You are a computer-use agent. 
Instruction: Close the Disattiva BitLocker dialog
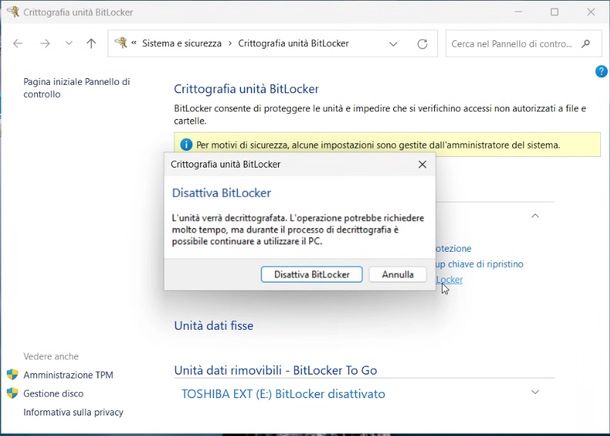point(422,164)
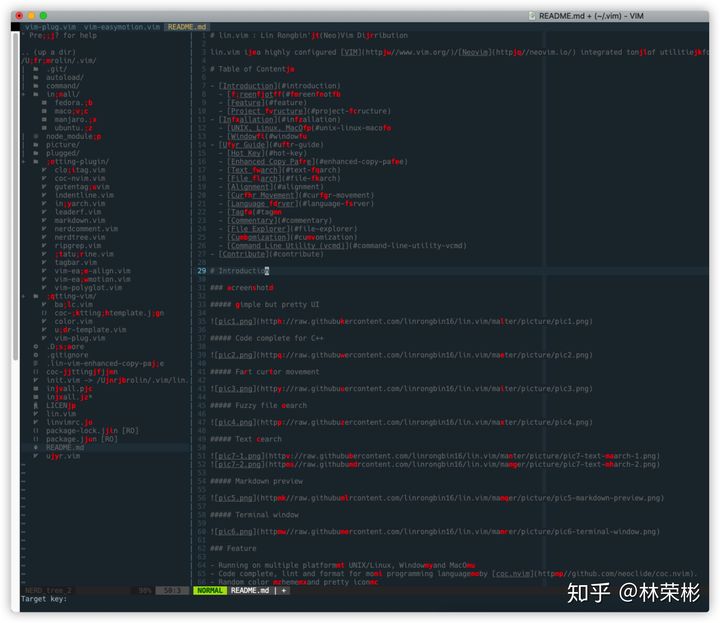This screenshot has width=720, height=623.
Task: Click the "(up a dir)" entry
Action: coord(48,52)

* * * * * * * * *

• What the task asks: Please copy out every line of the rows above word for word, leaving out the pictures.

• Exercise solution:
You are a computer-use agent. 
Instruction: Close the Disattiva BitLocker dialog
point(422,164)
This screenshot has width=720, height=623.
Task: Click the "(up a dir)" entry
Action: coord(48,52)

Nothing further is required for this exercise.